In short, I am posting 3 documents, all geared towards a solution for the P versus NP problem.
The mathematics that governs the official solution has been presented to, and was subsequently endorsed by two separate mathematics journal editors.
Now I am presenting the mathematics to the public, and I got the suggestion to post here.
The reasoning behind three documents, is one is the official proof, which is written for professional mathematicians, and is very brief concerning certain ideas, and may not be obvious to even those with a strong mathematical background.
The next, is a version official proof, that obviates every point made in the official proof, and is much more verbose. It's a complete proof, and intended for those with a very strong mathematical background. It could be called properly the extended version of the official proof.
The other document is a basic mathematical overview, that is intended for anyone to read, so they can understand the mathematics that governs the solution.
It is chalk full of new mathematics, and has gotten great reviews from the readers I have thus far had. It is intended to be very informative for anyone with the slightest semblance of a mathematical background, and who wants to understand the official proof, and why and how it resolves the problem.
Any reviews and comments from the present community will be read.
I hope every well intended person has a great day. Likewise, enjoys reading the articles.
Basic mathematical overview of proof:
https://drive.google.com/file/d/1Y-GZKJbZKiAcqFm2ewdxX__PzyVpmNy1/view?usp=sharing
Official proof:
https://drive.google.com/file/d/1Q_LxHjsQgv7b3RrWnu7Jer23Jw1O7ZUc/view
Extended proof:
https://drive.google.com/file/d/1lhAILS01c7ROzcP2IcjwyiClsgchV8Pu/view?usp=sharing
...it's certainly an approach worth looking at.

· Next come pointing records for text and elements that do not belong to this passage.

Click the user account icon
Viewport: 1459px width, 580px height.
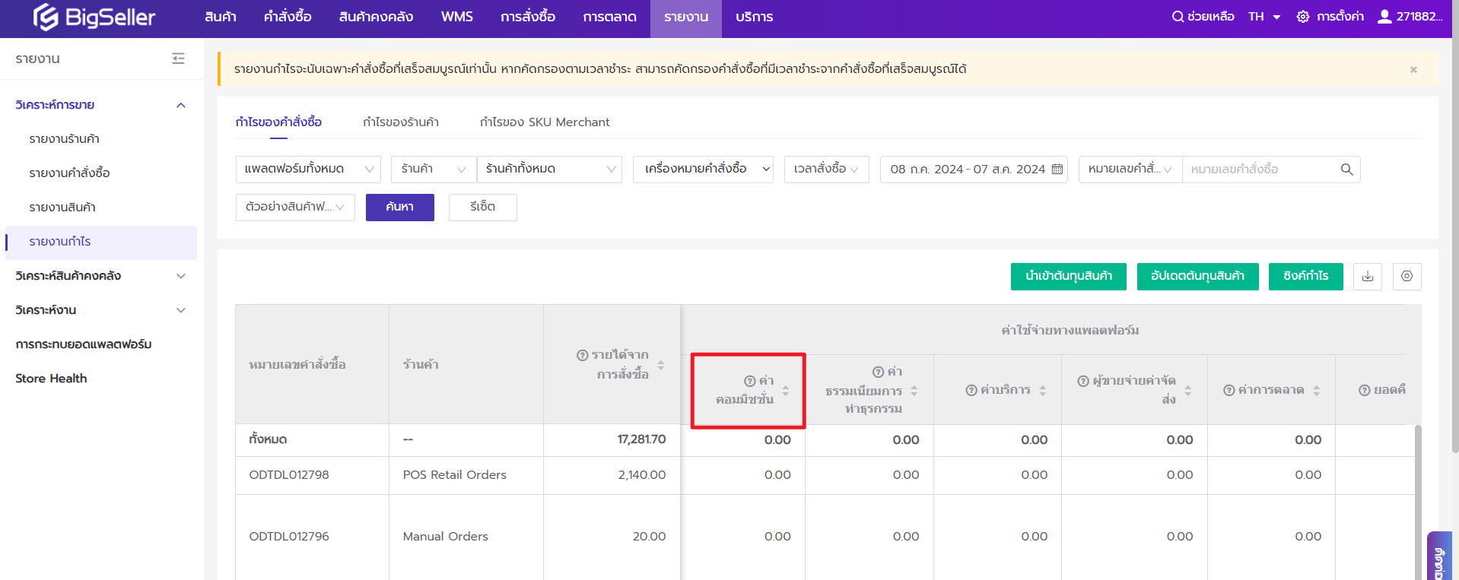pyautogui.click(x=1384, y=17)
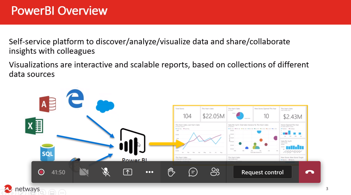
Task: Click the red recording indicator
Action: [x=41, y=172]
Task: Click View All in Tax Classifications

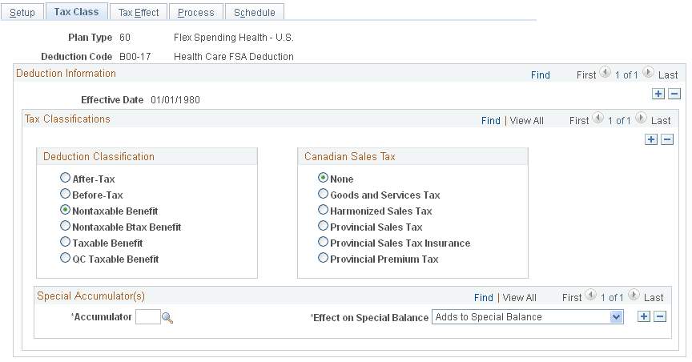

I've only looked at the overview of the proof, but there is one thing that occurs to me; and tht is that, when using the distance argument (i.e. showing that numbers have a common factor with each other, and that factor is not present in the number sought as a sum) it is *not* required that *all* the terms have the same factor.
To illustrate this, let us assume a set of N numbers, all of which are multiples of three (some may be negative). To this set of numbers, let us add the number 1, which is not a multiple of three. We now have a set of N+1 numbers, all but one of which are multiples of three; and there is no subset of these numbers which can possibly add up to 20. So we can use distance for identification of multiple subset sums even when some elements of the sum do not share a common factor.
If that common factor is 3, then we can have at most one number which does not share the common factor. However, for larger common factors, the number that we can have which do not share that factor becomes larger; with a common factor of 5, we can have at least three numbers in the set which do not share the common factor and yet still leave certain totals impossible to reach.
I'm not entirely sure how this applies to the subset problem in a general sense.
Hi there! Thanks for reading the document.
I must say you are also reading very carefully, and I appreciate that, it is a great question, and more importantly it means :you're trying to understand.
What you have stated is perfectly right, and that is how distance is obviously used, just outright calculating the value of a sum of subsets, and seeing if that value equals some other value. there is no need for having common factors here.
What we are after is using distance, without dedicating a calculation per subset sum. As if we just calculated the value of each subset sum, then we are at a 1:1 ratio of calculations and subset sums, which gives an exponential in the case concerned. As there are exponentially many subset sums that need to be decided as 'not equal' with a value v.
We need a many:1 ratio, so some how we can reduce the calculations from an exponential to a polynomial (if it were possible).
The alone way to do such, utilizing the locating notion of distance, is if each of the subset sums has a common factors.
ex:(2,4,6,8,10,12,14,16,18) v=31, without any calculation, i can say every combination of these subsets summed cannot equal with 31, since they are all divisible by 2, and therefore will also have 2 as a common factor in there subset sum, and 31 does not.
That's almost 512 different combinations I can say are not equal to 31, without calculating each individually.
Its the bypassing calculating each subset sum that we are trying to see the possibility of. And the alone way to utilize distance, with a many:1 ratio, is finding common factors as in the above example.
I am really appreciative of your attention, if you have any more questions, please don't be hesitant, your question is a great question, and you gave a very coherent example to objectify your thoughts.
Many thanks again, I hope you have a nice day.